2. Modelo econômico: O RenovaBio precisa de uma ferramenta para estabelecimento das metas e para avaliação dos impactos do programa de acordo com os objetivos que o legislador elegeu como prioritários. O decreto assinado em março instituiu o comitê e a governança do programa para estabelecimento das metas. Dessa forma, o modelo foi concebido como ferramenta de gestão e que evidencia a importância do setor para o mercado de combustíveis. Ficou provado que, se não houver política específica para indução de ganhos de eficiência e para a retenção de carbono na matriz de combustíveis, haverá redução progressiva da oferta de biocombustíveis no País. 
 
3. Análise do ciclo de vida e certificação individual da produção: No início, se pensou que a construção de uma calculadora para avaliação da pegada de carbono dos biocombustíveis seria impossível de ser construída. Com a dedicação da equipe técnica coordenada pela Embrapa, Unicamp, CNPEM/CTBE, Instituto Agroícone, conseguiu-se terminar a calculadora. Falta apenas a aprovação em regulamento pela ANP, mas a parte técnica está concluída. Temos, hoje, uma ferramenta brasileira, construída por pesquisadores brasileiros, considerando as peculiaridades do País, mas todo esse processo sofreu muitas críticas.
 
4. CBIO: Instrumento financeiro que monetiza as externalidades da produção e o uso dos biocombustíveis em relação ao concorrente fóssil. O CBIO representa uma mudança no tratamento do serviço ambiental prestado pelo agronegócio brasileiro para toda a população e também para a indústria dos combustíveis fósseis. É o reconhecimento da importância da produção agrícola na retenção de CO2, e é a partir dessa retenção que será possível compensar os impactos das emissões de combustíveis derivados de petróleo.

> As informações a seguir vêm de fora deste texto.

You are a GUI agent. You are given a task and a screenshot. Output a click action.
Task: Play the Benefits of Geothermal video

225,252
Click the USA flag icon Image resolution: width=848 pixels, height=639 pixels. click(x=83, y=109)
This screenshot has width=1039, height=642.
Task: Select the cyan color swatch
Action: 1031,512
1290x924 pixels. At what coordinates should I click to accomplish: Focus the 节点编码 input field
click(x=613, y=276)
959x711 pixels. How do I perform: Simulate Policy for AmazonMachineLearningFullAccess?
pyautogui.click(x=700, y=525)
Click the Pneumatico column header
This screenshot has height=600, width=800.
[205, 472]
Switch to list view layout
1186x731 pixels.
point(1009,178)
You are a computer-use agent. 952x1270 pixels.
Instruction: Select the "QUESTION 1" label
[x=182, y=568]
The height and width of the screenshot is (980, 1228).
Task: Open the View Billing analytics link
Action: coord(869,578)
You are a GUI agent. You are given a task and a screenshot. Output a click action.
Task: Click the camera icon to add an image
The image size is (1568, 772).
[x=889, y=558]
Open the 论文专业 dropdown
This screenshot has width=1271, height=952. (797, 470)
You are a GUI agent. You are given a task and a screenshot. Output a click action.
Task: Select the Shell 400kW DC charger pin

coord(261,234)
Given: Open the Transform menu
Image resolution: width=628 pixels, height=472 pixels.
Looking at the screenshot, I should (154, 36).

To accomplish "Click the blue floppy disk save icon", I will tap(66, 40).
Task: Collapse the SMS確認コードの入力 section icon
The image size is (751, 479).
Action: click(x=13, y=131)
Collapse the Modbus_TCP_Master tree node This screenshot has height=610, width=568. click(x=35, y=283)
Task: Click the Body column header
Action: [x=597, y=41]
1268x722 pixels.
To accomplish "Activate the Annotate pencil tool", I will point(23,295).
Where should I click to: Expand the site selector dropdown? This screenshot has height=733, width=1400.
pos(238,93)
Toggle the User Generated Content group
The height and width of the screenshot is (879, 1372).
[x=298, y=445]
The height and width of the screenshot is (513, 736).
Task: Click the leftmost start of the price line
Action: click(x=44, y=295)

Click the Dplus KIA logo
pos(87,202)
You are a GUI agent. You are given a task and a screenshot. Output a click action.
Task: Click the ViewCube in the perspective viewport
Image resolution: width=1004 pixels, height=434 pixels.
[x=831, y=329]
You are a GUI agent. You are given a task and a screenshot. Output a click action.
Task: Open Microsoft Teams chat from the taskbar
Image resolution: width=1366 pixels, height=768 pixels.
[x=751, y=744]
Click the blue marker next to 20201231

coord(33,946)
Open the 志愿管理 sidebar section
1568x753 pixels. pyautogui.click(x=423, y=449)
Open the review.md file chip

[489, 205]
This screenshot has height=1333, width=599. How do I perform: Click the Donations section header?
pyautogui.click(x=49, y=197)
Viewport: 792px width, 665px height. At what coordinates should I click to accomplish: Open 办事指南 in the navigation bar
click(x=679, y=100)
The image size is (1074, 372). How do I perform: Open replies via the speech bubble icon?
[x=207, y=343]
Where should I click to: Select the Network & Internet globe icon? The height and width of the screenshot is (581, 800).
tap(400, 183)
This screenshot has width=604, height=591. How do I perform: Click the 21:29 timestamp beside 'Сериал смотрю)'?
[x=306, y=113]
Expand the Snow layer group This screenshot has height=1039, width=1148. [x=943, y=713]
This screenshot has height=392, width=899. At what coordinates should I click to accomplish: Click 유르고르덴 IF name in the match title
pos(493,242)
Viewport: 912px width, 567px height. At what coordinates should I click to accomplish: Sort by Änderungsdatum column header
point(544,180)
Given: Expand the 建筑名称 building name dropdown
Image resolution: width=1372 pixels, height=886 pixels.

É reconhecer a importância do fenômeno de retenção de CO2 realizada pela planta em seu ciclo. A construção do ativo financeiro já está bastante adiantada em sua articulação, com o apoio da CVM, do Bacen, da Ambima, da Febraban, da B3 e do LAB. Uma grande parte da regulamentação já está quase pronta, faltando alguns detalhes.
 
Em resumo, muito do caminho foi trilhado com o apoio incansável de verdadeiros empreendedores que se uniram para construir uma saída. Não há nada de novo em relação ao ceticismo e às críticas que o RenovaBio enfrenta. É a mesma realidade de todo empreendimento ousado enfrenta em seu nascedouro. Quero registrar aqui o meu testemunho e o reconhecimento a todos esses (a quem me acostumei a chamar de “irmãos”) que se juntaram a nós nesse processo!
 
Para encerrar, gostaria de mencionar também os inúmeros comentários de especialistas oriundos de outras áreas do setor energético que, ao conhecerem em detalhes o RenovaBio, manifestam espontaneamente que seu mecanismo também se aplicaria com pequenas adaptações. A eles, queria dizer duas coisas: primeiro, que estamos juntos; e, em segundo lugar, parafraseando o poeta Manoel de Barros, avisar que se preparem, porque “Gente besta e pau torto é trem que nunca acaba!”.